Problem statement. Return the tail of the records exactly, starting from the line containing "Image resolution: width=401" and ending with the final line.

Data for this exercise.
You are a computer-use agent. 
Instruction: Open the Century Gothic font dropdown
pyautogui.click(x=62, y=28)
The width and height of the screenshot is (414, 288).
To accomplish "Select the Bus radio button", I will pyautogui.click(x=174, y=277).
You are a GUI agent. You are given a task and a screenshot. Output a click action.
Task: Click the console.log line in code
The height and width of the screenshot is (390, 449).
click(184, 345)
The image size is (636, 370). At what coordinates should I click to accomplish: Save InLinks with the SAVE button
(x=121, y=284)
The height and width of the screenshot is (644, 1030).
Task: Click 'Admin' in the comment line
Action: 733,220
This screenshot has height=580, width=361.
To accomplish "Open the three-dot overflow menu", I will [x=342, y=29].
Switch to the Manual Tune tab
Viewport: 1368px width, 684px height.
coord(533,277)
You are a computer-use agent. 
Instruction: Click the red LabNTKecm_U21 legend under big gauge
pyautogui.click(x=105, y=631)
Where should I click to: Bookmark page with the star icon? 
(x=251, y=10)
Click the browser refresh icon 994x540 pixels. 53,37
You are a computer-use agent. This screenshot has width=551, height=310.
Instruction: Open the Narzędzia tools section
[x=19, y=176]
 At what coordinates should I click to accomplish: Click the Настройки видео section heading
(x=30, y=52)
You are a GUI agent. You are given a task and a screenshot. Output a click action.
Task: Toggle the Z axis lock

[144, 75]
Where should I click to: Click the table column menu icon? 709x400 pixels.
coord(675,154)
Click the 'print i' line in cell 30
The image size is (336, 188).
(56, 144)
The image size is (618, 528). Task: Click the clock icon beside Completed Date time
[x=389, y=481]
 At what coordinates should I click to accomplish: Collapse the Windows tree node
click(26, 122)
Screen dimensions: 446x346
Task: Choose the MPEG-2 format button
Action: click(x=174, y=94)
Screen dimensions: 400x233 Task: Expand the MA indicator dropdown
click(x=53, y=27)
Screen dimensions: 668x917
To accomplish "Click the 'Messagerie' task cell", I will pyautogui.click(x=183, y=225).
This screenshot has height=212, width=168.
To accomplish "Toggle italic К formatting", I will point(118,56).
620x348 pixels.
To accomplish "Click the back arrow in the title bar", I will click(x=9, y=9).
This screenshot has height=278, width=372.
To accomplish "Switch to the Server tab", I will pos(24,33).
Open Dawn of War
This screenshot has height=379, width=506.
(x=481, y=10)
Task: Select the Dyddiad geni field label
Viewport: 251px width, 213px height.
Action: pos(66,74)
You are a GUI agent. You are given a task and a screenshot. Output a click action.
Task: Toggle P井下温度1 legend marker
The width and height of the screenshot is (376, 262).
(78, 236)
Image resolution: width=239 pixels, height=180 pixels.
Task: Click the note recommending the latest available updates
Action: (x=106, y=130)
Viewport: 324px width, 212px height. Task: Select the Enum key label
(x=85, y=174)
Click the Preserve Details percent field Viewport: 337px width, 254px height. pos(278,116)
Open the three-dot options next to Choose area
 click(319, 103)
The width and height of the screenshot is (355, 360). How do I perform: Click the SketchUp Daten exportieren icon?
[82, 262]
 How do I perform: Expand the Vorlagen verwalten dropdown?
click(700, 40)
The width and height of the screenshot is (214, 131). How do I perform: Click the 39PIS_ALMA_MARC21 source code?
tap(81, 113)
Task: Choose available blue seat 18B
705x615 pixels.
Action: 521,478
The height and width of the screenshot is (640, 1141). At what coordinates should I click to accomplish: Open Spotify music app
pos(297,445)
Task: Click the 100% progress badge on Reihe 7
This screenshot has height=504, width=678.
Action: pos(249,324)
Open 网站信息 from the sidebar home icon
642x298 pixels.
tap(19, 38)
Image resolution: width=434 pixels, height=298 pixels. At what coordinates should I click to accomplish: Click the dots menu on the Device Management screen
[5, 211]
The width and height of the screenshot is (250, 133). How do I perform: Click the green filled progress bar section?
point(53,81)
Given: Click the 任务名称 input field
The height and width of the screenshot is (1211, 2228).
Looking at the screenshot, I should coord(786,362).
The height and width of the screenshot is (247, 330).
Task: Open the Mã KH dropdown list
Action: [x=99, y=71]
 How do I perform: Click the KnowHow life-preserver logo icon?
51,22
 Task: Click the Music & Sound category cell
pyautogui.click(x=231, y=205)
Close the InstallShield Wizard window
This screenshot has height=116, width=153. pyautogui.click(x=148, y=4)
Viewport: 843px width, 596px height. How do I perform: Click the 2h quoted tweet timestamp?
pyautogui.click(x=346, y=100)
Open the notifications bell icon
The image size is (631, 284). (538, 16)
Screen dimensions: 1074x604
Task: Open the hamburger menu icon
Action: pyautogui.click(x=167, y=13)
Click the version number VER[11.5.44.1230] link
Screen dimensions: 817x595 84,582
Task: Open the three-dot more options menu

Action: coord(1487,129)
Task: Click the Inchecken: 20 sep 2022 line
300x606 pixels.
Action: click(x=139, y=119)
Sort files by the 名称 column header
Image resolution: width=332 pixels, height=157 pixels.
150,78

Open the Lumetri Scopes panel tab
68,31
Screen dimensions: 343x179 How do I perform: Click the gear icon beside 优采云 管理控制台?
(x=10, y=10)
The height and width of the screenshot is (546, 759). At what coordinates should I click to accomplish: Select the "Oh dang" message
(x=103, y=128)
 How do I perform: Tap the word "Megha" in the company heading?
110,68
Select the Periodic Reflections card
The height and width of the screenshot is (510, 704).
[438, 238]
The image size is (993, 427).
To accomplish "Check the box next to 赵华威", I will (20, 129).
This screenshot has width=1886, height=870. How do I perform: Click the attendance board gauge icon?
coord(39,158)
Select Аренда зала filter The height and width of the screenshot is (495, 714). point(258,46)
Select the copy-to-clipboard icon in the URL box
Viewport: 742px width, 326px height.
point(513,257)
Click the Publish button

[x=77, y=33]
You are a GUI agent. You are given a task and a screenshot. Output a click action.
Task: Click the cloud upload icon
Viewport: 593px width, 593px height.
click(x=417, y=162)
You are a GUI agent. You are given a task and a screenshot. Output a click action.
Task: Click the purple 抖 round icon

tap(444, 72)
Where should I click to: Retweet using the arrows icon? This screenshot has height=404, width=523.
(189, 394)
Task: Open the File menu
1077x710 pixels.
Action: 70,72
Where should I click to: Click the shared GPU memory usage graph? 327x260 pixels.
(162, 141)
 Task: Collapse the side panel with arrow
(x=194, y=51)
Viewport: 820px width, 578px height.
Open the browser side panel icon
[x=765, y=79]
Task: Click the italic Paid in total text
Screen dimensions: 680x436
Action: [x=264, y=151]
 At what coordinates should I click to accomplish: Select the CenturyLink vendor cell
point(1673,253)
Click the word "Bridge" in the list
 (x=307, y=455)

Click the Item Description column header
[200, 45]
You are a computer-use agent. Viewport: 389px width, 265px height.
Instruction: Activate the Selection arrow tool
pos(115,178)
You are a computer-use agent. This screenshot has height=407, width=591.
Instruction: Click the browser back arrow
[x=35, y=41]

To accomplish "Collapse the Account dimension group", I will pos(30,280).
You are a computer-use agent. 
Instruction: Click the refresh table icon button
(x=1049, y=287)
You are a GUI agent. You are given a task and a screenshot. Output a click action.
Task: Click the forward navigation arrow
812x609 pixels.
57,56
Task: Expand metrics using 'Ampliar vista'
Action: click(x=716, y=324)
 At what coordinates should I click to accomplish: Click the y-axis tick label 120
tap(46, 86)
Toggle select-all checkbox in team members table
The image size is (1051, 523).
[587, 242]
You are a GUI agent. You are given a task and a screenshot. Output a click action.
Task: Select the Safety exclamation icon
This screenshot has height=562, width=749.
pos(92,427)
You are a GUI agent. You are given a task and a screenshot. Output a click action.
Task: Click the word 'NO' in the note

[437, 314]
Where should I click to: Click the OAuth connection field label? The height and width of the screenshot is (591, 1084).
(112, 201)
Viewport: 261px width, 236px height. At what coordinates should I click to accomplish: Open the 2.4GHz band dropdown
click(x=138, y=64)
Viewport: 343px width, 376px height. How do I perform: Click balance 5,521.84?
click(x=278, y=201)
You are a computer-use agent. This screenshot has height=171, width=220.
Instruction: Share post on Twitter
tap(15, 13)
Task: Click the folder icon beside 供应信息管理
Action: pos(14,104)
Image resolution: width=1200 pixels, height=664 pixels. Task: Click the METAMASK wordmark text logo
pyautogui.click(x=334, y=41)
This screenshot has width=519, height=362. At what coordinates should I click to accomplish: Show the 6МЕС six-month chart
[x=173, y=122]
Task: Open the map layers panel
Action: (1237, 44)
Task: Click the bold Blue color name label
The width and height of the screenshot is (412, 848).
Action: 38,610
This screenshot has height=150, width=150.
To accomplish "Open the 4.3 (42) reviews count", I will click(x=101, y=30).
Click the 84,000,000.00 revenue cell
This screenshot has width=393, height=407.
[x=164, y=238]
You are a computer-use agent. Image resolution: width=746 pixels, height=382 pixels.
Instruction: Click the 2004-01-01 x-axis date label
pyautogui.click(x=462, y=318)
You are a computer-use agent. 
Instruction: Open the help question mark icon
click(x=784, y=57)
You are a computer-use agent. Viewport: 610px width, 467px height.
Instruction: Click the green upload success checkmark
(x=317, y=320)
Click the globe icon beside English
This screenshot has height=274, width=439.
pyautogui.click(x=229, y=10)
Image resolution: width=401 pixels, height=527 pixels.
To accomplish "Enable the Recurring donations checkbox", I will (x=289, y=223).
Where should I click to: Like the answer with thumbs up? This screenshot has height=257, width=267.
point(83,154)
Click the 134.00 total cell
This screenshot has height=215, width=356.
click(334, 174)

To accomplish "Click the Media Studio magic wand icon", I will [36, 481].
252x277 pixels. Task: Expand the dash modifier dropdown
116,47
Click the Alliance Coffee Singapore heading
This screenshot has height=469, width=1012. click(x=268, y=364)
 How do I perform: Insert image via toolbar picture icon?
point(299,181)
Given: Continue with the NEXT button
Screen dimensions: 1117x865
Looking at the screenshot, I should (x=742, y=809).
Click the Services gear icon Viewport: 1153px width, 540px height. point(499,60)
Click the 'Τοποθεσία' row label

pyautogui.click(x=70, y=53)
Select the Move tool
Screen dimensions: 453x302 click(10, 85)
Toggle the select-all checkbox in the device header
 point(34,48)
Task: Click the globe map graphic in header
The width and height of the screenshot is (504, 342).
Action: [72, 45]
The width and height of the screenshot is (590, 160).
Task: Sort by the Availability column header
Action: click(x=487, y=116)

Solution to this problem.
Image resolution: width=401 pixels, height=527 pixels.
To accomplish "Enable the Recurring donations checkbox", I will (x=289, y=223).
Where should I click to: Like the answer with thumbs up? This screenshot has height=257, width=267.
point(83,154)
Click the 134.00 total cell
This screenshot has height=215, width=356.
click(334, 174)

To accomplish "Click the Media Studio magic wand icon", I will [36, 481].
252x277 pixels. Task: Expand the dash modifier dropdown
116,47
Click the Alliance Coffee Singapore heading
This screenshot has height=469, width=1012. click(x=268, y=364)
 How do I perform: Insert image via toolbar picture icon?
point(299,181)
Given: Continue with the NEXT button
Screen dimensions: 1117x865
Looking at the screenshot, I should (x=742, y=809).
Click the Services gear icon Viewport: 1153px width, 540px height. point(499,60)
Click the 'Τοποθεσία' row label

pyautogui.click(x=70, y=53)
Select the Move tool
Screen dimensions: 453x302 click(10, 85)
Toggle the select-all checkbox in the device header
 point(34,48)
Task: Click the globe map graphic in header
The width and height of the screenshot is (504, 342).
Action: [72, 45]
The width and height of the screenshot is (590, 160).
Task: Sort by the Availability column header
Action: click(x=487, y=116)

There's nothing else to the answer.